To see distant stars and planets, astronomers must first calibrate their equipment to compensate for Earth's blurry atmosphere - and that's a whole lot easier said than done. In fact, to pull it off, they have to actually create artificial stars, dubbed 'guide stars', using really, really big lasers.
Now, researchers from the European Southern Observatory's (ESO) Paranal Observatory in Chile have created the most powerful one to date - a system they call the Four Laser Guide Star Facility (4LGSF).
The new system, which has been tested since last September, works by shooting four 29.9-centimetre (11.8-inch), 22-watt beams into the atmosphere to basically mark the sky.
As the team explains:
"The Four Laser Guide Star Facility (4LGSF) shines four 22-watt laser beams into the sky to create artificial guide stars by making sodium atoms in the upper atmosphere glow so that they look just like real stars.

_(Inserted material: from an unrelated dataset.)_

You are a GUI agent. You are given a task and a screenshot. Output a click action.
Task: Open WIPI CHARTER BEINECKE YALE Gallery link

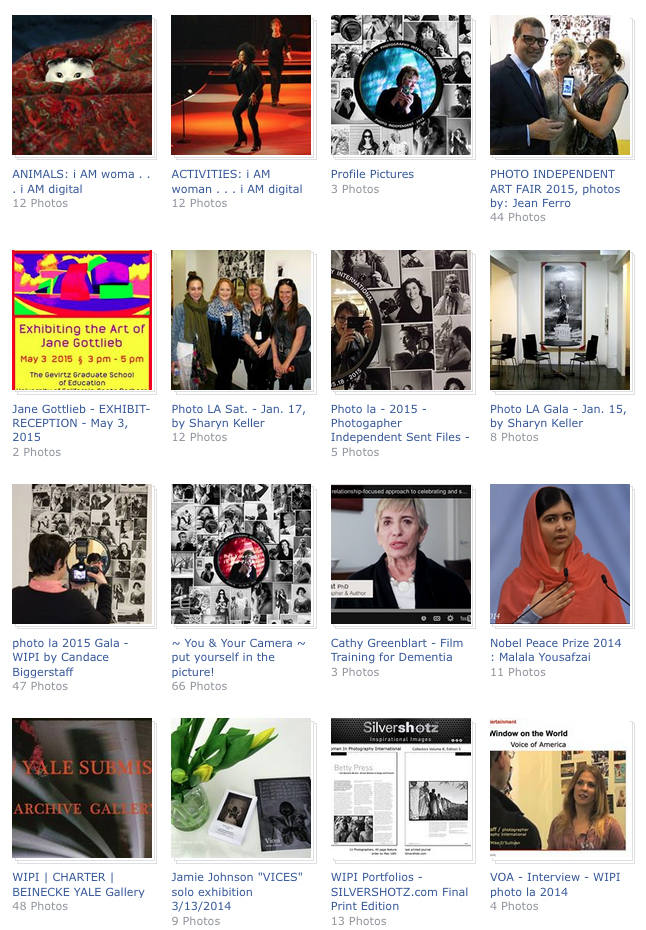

The artificial stars allow the adaptive optics systems to compensate for the blurring caused by the Earth's atmosphere and so that the telescope can create sharp images."
If astronomers working with ground-based telescopes didn't have guide stars to work with, the image quality would turn out extremely blurry, like a backyard telescope, reports Heather Gross for Air & Space. These systems are generally referred to as adaptive optics.
The first guide star was proposed way back in the 1950s, though researchers lacked the means to make them a reality until the late-1990s, when computing power dramatically increased.
These systems work by basically using the guide star to see how light is bent when it comes through the atmosphere. Using this data, the telescope's mirrors can adjust to straighten the light out.
"The atmosphere is complex and always changing, so a supercomputer is needed to monitor the changes," says Goss. "The computer then sends instructions to a deformable mirror to bend in such a way that the light's wave straightens when it's reflected."
Hopefully, with such a powerful laser system, the newly created guide stars will allow researchers to capture even better images of distant objects in space, which may shed light on multiple mysteries of the Universe.